* _BRIEF_
Report back each line of the records that contains the string "checkbox".

* _AVAILABLE DATA_
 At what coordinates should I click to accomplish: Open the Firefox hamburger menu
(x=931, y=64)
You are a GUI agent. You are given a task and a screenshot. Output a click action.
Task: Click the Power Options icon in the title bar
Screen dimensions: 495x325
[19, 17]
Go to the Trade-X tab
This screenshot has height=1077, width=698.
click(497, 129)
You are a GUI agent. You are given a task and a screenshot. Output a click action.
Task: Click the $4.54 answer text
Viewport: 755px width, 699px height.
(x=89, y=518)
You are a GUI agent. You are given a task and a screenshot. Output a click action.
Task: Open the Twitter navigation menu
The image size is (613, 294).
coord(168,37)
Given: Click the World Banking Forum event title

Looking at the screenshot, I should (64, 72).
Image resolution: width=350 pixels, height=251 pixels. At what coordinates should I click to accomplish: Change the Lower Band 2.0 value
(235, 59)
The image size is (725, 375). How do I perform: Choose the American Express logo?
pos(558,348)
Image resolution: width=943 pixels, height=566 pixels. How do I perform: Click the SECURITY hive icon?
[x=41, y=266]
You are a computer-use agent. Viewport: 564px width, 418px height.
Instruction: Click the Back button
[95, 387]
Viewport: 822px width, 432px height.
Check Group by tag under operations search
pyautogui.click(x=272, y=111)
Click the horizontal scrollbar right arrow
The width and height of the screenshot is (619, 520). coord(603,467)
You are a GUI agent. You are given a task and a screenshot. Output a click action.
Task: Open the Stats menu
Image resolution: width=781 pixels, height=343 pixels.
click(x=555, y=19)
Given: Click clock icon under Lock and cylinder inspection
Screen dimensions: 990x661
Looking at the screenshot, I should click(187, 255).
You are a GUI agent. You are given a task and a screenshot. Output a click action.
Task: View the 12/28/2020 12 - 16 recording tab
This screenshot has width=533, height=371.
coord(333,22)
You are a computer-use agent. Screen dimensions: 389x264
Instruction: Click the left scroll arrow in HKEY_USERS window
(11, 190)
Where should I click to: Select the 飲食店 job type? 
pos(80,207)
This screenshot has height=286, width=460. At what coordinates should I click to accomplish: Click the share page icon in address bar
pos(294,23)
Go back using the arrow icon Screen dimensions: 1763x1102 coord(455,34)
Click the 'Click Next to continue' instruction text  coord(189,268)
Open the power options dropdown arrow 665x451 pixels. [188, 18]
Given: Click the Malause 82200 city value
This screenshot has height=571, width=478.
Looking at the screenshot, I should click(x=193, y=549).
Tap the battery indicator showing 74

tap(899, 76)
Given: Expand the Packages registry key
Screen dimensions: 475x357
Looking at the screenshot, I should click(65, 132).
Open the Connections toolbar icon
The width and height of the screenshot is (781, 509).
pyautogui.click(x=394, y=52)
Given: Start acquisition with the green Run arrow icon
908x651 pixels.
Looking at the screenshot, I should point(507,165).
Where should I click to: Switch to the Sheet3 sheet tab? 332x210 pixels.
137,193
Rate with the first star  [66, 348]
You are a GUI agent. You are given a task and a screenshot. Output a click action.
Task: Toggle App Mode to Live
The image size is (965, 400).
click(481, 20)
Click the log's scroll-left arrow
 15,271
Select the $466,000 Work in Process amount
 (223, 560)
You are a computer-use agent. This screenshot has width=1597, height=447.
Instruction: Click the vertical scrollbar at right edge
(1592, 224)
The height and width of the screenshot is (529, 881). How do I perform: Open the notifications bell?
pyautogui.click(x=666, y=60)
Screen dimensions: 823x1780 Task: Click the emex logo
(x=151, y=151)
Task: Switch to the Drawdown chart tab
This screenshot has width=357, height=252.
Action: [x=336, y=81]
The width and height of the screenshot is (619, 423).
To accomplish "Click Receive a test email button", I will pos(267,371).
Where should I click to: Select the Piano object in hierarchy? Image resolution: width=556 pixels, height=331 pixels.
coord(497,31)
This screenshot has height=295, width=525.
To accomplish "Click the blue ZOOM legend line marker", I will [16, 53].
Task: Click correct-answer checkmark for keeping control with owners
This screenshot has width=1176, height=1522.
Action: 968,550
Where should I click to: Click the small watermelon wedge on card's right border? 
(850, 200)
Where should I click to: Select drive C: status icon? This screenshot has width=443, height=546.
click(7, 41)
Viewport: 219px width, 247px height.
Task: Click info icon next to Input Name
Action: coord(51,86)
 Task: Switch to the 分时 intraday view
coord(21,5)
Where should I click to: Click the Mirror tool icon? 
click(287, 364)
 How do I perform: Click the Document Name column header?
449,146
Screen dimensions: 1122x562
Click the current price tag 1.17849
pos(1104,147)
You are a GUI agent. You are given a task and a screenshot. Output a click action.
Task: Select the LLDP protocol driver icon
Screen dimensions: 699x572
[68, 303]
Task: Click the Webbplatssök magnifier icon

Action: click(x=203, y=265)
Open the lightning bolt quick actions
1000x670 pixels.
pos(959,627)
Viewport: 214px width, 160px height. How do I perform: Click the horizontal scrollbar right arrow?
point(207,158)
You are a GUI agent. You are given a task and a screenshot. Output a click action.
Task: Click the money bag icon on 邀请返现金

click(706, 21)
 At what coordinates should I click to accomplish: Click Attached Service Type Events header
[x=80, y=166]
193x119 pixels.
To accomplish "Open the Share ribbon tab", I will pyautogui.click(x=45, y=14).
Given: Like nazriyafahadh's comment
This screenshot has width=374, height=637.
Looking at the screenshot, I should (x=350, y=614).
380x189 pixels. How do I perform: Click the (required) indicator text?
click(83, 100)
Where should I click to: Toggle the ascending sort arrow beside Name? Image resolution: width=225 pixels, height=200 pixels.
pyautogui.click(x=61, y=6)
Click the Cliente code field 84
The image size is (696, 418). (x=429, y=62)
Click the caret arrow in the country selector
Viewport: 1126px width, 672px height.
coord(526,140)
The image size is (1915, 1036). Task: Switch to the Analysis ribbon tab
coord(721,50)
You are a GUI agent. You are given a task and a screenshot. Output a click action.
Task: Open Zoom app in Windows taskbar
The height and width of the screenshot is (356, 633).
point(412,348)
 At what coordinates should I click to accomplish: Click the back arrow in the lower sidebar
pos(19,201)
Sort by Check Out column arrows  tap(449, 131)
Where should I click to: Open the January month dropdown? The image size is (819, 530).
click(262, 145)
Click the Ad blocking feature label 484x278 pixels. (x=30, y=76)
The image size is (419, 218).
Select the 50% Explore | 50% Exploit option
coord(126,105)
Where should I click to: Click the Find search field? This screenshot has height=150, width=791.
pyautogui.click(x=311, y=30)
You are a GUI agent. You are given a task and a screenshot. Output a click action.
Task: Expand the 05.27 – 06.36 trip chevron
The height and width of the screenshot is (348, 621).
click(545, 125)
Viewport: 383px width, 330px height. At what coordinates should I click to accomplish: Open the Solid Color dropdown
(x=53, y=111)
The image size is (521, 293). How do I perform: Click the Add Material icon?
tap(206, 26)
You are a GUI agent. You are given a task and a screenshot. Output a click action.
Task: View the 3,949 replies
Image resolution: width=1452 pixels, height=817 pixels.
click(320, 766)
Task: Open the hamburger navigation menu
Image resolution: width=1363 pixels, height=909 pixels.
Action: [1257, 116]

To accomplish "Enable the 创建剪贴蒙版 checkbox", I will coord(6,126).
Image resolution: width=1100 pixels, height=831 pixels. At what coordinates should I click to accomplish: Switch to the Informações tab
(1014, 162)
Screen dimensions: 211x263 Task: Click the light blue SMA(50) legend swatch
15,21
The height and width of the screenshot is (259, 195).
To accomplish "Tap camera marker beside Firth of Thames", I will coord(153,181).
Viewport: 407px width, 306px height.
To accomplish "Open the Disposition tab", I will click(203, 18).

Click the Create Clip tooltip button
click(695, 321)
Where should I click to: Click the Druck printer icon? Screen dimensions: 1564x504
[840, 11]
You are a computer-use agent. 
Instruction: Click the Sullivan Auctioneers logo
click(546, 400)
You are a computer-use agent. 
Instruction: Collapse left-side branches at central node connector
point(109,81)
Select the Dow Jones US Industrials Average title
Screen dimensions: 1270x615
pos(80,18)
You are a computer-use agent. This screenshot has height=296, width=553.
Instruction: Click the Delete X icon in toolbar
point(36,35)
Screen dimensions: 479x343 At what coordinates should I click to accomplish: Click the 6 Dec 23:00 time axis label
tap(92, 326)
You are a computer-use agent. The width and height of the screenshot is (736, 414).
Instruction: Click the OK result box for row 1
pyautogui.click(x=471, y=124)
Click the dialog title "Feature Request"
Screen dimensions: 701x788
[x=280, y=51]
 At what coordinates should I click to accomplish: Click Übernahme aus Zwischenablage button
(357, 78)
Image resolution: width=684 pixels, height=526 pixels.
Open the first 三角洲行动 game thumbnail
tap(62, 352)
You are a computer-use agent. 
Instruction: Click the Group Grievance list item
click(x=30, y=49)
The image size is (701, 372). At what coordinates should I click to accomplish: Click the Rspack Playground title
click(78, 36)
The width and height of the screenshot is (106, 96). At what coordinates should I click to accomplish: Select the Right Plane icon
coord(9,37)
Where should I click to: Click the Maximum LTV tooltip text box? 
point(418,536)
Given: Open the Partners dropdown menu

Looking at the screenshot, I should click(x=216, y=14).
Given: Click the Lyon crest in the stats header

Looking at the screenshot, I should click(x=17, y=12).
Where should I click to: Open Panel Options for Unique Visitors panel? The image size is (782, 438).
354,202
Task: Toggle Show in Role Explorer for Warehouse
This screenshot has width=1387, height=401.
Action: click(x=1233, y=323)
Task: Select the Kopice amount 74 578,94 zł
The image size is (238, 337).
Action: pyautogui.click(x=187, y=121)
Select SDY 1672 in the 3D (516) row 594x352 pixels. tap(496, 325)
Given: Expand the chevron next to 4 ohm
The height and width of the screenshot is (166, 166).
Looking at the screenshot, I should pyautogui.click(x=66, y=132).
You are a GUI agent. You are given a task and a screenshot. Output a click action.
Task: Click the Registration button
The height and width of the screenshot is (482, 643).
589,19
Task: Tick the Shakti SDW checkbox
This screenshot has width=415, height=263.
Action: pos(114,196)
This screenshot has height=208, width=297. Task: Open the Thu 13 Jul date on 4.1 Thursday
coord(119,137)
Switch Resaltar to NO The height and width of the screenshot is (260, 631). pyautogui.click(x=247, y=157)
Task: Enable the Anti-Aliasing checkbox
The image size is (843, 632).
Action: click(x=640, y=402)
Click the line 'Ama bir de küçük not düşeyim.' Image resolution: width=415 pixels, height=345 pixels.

* _EXERCISE RESPONSE_
To accomplish "Enable the 创建剪贴蒙版 checkbox", I will coord(6,126).
Task: Tick the Shakti SDW checkbox
Task: Enable the Anti-Aliasing checkbox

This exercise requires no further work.